お問い合わせに基づいて、過去に Windows 11 へのバージョンアップを行った事例をいくつかご紹介いたします。
■事例1:
事象:
Windows 10 から Windows 11 へ移行後、Windows標準アプリケーションを操作する自動化プロセスにおいて、既存のセレクターで対象UI要素を識別できない場合があります。
例:メモ帳、エクスプローラー、ペイント、フォト等
原因:
Windows 11では、Windows 10と比較して複数の標準アプリケーションやOS標準UIが変更されています。たとえば、UIの刷新、タブ化、画面構成の変更、機能追加などにより、対象アプリケーションのUI要素や画面遷移が変わる場合があります。
そのため、Windows 10 環境で作成された自動化プロセスでは、Windows 11 環境において、既存のセレクターで対象UI要素を正しく識別できないことがあります。

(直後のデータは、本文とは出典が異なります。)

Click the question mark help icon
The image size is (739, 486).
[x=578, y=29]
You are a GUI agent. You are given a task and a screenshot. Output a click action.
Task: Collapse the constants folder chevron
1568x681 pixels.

- ボタン、メニュー、入力欄などのUI要素が変更される
- ウィンドウタイトルやアプリケーション名が変わる
- 要素の階層構造やセレクター属性が変わる
- タブ、ナビゲーション、サイドバーなどの構成が変わる
- 画面遷移や操作手順が変わる
- 画像、アイコン、ボタン位置、表示サイズが変わる
ご参照:Reimagining the apps included with Windows 11
対応策:
Windows 11 環境へ移行する際は、既存の自動化プロセスについて事前に動作検証を実施することを推奨します。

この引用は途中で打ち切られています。